Humanity is only at the early stage of protecting itself from the catastrophic impacts of asteroids, and we are still unable to manage our planetary climate with any level of stability. Therefore, thinking about using drifting asteroids to ensure humanity’s survival seems quite far-fetched, but the aforementioned studies seem less about us and more about discoveries of other civilizations.
All this activity could generate signaling techniques as well as artifacts indicating the presence of extraterrestrial civilizations (ETC). The wandering planets used as rescue vessels could produce technical features such as electromagnetic emissions or other phenomena. An ETC could use solar sails to maneuver a freely drifting planet or utilize them on a spacecraft launched from one of those drifting planets once they have reached their destination. In both cases, the solar sails create a technical feature: cyclotron radiation.
Controlling a spacecraft or a drifting planet with solar sails would produce cyclotron radiation due to the interaction of the interstellar environment with the magnetic sails. Infrared emissions could be another technological characteristic emitted as waste heat by ETC on a planet. Anomalous infrared emissions or unnatural changes in infrared levels could be detected as a signaling technique. Infrared could be emitted unevenly across the planet’s surface, indicating the underlying technique or technology. An unusual mix of different wavelengths of electromagnetic energy could also be a signaling technique. The atmosphere itself, if it exists, could also contain these characteristics, depending on what is observed, as it might hold evidence of terrain.
A more advanced civilization than ours may have faced an existing threat from their dying star.
Currently, astronomers do not know how many wandering planets there are or whether they are concentrated in certain areas of the galaxy. We are at the starting line of uncovering these facts; however, better ideas may soon emerge.
The Vera Rubin Observatory will see its first light in 2023. This powerful observatory will image the entire sky several nights a month in detail. It houses the largest digital camera ever produced. Vera Rubin is particularly adept at detecting anything that changes position or brightness within a few days. It will have a good chance of spotting any intruders, such as rogue planets, that may approach our solar system.

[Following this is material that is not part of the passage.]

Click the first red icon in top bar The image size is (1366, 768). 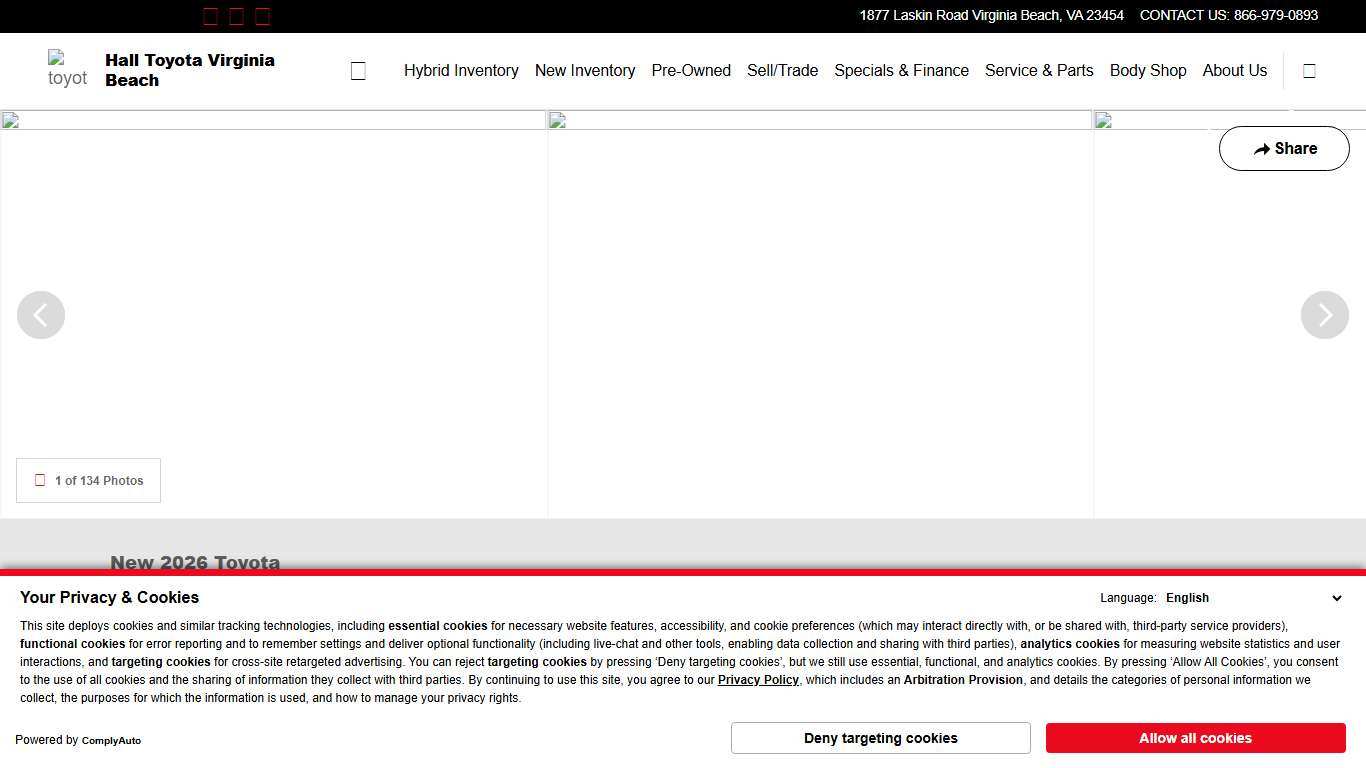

There is also a very high likelihood that some of those wandering planets will exhibit unusual and perplexing characteristics; these queries may be answered by science, just as was done with ‘Oumuamua. It is speculated that a more advanced civilization than ours may have faced an existing threat from their dying star. And they may have made a Herculean effort to capture a wandering planet to tailor it to their needs. They may have boarded it and launched it towards some distant, stable star to ensure long-term survival. They might also be wondering whether there is life at their destination and how they might be received after their long journey.